His end goal is much more comprehensive and mirrors that of the GOP as a whole—to protect and preserve a social hierarchy where whites are always at the top. Through his words and behavior he brought unabashed racism into the mainstream for millions of Americans, the same ones who attend his rallies and wear little red hats, the same ones who cheered as he demonized immigrants during his campaign rallies in 2016. As Kendi sardonically observes, we should all be thankful for what he has forced us to recognize about this country and its high-minded pretensions of equality.
Black Americans—indeed, all Americans—should in one respect be thankful to him. He has held up a mirror to American society, and it has reflected back a grotesque image that many people had until now refused to see: an image not just of the racism still coursing through the country, but also of the reflex to deny that reality. Though it was hardly his intention, no president has caused more Americans to stop denying the existence of racism than Donald Trump.
As Kendi points out, from the time he first declared he would be a “president to all Americans,” Trump’s term in office has been saturated through and through with racism.
Within days of being sworn in, Trump broke that promise. He reversed holds on two oil-pipeline projects, including one through the Standing Rock Indian Reservation, which was opposed by more than 200 Indigenous nations. He issued executive orders calling for the construction of a wall along the southern border and the deportation of individuals who “pose a risk to public safety or national security.” He enacted his first of three Muslim bans.

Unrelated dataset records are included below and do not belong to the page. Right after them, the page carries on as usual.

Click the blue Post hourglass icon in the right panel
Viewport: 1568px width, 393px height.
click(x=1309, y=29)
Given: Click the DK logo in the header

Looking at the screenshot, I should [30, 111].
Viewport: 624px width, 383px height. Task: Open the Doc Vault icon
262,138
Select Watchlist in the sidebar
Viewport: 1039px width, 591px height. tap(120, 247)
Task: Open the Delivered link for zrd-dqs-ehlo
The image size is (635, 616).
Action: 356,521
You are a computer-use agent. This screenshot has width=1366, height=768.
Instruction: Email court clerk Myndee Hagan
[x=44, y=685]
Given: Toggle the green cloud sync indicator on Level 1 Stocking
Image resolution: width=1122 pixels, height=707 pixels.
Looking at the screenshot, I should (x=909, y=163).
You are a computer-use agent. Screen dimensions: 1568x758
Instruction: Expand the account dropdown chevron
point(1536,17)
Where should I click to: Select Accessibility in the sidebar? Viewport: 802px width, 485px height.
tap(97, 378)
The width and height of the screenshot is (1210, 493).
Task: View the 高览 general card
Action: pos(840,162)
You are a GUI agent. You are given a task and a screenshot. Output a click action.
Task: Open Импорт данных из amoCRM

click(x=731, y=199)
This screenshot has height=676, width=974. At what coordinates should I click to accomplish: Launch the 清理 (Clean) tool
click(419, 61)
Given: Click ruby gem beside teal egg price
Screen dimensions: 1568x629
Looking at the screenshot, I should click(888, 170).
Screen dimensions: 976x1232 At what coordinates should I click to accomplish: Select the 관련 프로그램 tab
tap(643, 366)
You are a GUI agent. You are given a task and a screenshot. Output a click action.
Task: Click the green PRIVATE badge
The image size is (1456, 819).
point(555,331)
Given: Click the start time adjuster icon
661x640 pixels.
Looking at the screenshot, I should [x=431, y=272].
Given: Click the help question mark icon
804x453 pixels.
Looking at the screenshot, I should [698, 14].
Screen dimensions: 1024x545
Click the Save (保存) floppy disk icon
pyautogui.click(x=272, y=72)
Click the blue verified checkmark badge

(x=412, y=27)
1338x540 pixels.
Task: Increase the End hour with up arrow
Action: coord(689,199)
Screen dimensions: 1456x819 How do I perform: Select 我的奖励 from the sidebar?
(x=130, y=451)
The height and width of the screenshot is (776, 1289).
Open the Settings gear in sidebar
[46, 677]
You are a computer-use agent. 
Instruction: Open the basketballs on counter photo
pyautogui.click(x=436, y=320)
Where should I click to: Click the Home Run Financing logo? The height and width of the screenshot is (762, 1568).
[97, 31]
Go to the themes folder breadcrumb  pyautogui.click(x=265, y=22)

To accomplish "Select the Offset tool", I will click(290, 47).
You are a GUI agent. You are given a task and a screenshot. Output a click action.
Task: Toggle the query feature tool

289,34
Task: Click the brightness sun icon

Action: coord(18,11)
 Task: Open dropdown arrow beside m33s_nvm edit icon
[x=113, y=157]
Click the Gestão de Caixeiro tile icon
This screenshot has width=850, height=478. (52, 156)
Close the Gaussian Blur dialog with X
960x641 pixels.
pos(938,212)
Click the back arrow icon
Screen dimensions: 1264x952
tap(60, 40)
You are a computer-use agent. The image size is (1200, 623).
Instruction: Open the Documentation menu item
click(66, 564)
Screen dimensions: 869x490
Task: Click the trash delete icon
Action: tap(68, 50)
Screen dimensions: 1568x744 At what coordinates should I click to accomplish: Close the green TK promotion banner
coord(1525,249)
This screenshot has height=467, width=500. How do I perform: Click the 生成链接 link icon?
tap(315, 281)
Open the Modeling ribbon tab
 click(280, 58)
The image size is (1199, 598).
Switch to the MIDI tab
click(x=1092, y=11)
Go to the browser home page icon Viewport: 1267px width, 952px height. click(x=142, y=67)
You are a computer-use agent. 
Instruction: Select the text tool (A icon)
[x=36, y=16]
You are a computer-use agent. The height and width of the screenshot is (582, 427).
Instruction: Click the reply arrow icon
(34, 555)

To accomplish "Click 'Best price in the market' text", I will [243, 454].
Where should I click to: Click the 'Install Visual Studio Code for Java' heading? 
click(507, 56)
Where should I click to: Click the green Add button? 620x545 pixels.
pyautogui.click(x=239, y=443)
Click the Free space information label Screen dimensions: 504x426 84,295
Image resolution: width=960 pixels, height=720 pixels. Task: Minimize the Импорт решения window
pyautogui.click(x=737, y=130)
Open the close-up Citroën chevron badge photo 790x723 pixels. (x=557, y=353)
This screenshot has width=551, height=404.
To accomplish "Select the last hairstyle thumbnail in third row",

By the end of the spring, Attorney General Jeff Sessions had directed federal prosecutors to seek the harshest prison sentences whenever possible. Sessions had also laid the groundwork for the suspension of all the consent decrees that provided federal oversight of law-enforcement agencies that had demonstrated a pattern of racism.
Led by Steve Bannon and Stephen Miller, the administration worked on ways to restrict immigration by people of color. There was a sense of urgency, because, as Trump said at a private White House meeting in June 2017, Haitians “all have AIDS” and Nigerians would never “go back to their huts” once they came to the United States.
With the template in place, Trump’s reaction to the neo-Nazi murderers marching in Charlottesville, Virginia—that there were “very fine people” in their ranks—should have surprised no one. His attacks on women of color, specifically elected Democratic women of color, and his exhortations that they should “go back to where they came from,” or his characterization of poor African and Caribbean nations as “shithole” countries should have been no surprise, either.
Nor should the actions of the federal agencies he controls through his lackeys as head of the executive branch—from abandoning civil rights enforcement at the Justice Department to ending racial sensitivity training in all of our federal agencies—have come as a surprise to anyone.
With his reelection strategy now dependent on convincing his lily-white base of committed, racist supporters that they are under dire threat from protesters and the Black Lives Matter movement, the sad fact is that it’s hard to imagine how these latest revelations regarding how Trump actually thinks and speaks in private will make any difference to anyone at this point.
That’s how far he’s taken this country down.